A bit that quite sums up the famous British reserve (which I think I have, too, despite being Singaporean):

Neil had driven coming out, so Simon drove going home, with Rose at the front beside him. It was fun at the back with Neil. He told me lots of interesting things about life in America – they do seem to have a good time there, especially the girls.

‘Do Rose and I seem very formal and conventional, compared with American girls?’ I asked.

‘Well, hardly conventional,’ he said, laughing, ‘even madam with her airs isn’t that’ – he jerked his head towards Rose. ‘No, I’d never call any of your family conventional, but – oh, I guess there’s formality in the air here, even the villagers are formal; even you are, in spite of being so cute.’

I asked him just what he meant by ‘formality’. He found difficulty in putting it into words, but I gather it includes reserve and ‘a sort of tightness’.

‘Not that it matters, of course,’ he added, hastily. ‘English people are swell.’

That was so like Neil – he will joke about England, but he is always most anxious not really to hurt English feelings.

A particularly funny (and true) description of some of J S Bach, although I adore Bach:

‘Well, Debussy’s certainly made a hit with you,’ said Simon, ‘though I’m not sure you wouldn’t outgrow him. You’re the kind of child who might develop a passion for Bach.’

I told him I hadn’t at school.

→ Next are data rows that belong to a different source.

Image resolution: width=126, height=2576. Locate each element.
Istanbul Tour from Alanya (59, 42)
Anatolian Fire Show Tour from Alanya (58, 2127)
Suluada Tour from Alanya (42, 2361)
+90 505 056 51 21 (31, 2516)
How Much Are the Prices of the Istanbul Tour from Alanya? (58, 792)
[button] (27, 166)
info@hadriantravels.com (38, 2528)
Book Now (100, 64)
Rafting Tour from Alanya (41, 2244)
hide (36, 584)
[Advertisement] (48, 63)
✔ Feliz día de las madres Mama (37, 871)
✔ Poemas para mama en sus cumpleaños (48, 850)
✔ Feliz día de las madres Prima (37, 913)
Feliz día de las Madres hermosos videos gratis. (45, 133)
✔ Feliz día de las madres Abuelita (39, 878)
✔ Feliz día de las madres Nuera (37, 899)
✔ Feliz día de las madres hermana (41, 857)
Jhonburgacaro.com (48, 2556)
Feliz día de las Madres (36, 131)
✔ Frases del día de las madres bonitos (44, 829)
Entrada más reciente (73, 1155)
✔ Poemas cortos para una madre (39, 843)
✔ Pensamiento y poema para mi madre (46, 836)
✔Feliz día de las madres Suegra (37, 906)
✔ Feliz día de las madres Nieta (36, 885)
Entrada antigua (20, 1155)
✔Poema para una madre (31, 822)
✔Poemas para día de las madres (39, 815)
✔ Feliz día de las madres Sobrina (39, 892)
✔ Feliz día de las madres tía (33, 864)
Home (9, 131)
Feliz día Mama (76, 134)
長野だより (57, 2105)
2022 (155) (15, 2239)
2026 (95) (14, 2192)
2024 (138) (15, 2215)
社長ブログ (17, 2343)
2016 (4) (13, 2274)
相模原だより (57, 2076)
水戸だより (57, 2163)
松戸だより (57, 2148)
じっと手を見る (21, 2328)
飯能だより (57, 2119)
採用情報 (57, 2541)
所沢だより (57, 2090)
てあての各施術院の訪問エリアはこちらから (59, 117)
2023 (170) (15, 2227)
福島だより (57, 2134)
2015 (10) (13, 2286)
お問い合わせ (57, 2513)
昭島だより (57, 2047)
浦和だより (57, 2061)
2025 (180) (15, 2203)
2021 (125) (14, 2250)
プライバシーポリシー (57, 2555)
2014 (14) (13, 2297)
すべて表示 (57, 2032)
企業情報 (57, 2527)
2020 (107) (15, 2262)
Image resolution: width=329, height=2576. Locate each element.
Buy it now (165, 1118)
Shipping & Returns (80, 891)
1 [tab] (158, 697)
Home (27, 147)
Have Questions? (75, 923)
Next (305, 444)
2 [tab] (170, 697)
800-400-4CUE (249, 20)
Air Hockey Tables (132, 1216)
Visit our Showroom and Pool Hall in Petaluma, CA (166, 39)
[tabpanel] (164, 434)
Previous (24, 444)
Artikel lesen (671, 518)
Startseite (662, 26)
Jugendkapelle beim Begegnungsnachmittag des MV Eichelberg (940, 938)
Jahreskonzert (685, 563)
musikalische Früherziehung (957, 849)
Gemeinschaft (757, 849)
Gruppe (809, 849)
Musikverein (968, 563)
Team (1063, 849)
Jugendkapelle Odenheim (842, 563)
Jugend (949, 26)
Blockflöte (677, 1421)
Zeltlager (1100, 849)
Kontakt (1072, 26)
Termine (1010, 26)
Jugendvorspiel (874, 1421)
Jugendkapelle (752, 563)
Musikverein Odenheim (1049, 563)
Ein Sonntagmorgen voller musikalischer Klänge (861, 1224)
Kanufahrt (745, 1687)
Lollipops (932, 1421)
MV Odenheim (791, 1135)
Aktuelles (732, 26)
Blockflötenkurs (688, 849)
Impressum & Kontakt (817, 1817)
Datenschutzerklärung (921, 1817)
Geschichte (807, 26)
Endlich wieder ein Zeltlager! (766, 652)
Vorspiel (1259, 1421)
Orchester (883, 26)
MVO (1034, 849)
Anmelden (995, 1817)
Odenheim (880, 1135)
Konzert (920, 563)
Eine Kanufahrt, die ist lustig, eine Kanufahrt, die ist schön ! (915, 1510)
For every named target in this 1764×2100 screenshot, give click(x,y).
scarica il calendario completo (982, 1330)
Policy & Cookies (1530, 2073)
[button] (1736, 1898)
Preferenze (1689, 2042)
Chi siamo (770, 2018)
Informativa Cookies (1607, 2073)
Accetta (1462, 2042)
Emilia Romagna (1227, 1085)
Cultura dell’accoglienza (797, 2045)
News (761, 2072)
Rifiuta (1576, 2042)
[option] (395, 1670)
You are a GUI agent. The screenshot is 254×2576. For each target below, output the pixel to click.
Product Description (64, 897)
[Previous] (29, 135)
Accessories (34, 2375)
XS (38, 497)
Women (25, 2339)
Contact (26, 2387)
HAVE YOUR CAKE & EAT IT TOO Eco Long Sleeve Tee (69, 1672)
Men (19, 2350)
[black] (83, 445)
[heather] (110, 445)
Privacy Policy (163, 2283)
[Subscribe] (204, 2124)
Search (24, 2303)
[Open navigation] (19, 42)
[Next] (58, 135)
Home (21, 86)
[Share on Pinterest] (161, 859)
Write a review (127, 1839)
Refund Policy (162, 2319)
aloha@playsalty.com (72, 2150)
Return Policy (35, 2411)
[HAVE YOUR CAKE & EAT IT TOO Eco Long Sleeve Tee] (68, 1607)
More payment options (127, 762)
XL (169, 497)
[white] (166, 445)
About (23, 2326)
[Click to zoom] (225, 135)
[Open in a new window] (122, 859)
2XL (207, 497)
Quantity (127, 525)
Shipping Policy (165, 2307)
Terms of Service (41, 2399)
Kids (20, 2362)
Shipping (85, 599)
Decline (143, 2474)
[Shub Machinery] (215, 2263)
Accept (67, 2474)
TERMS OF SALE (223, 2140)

The one Bach piece I learnt made me feel I was being repeatedly hit on the head with a teaspoon.

An interesting conversation between Cassandra and the village Vicar which presents one aspect of ‘finding religion’ in a new light to me:

We got started on religion, which surprised me rather, as the Vicar so seldom mentions it – I mean, to our family; naturally it must come up in his daily life.

‘You ought to try it, one of these days,’ he said. ‘I believe you’d like it.’

I said: ‘But I have tried it, haven’t I? I’ve been to church. It never seems to take.’

He laughed and said he knew I’d exposed myself to infection occasionally.

‘But catching things depends so much on one’s state of health. You should look in on the church if ever you’re mentally run down.’

I remembered my thoughts on the way to the village. ‘Oh, it wouldn’t be fair to rush to church because one was miserable,’ I said – taking care to look particularly cheerful.

‘It’d be most unfair not to – you’d be doing religion out of its very best chance.’

‘You mean “Man’s extremity is God’s opportunity”?’

‘Exactly. Of course, there are extremities at either end; extreme happiness invites religion almost as much as extreme misery.’

I told him I’d never thought of that.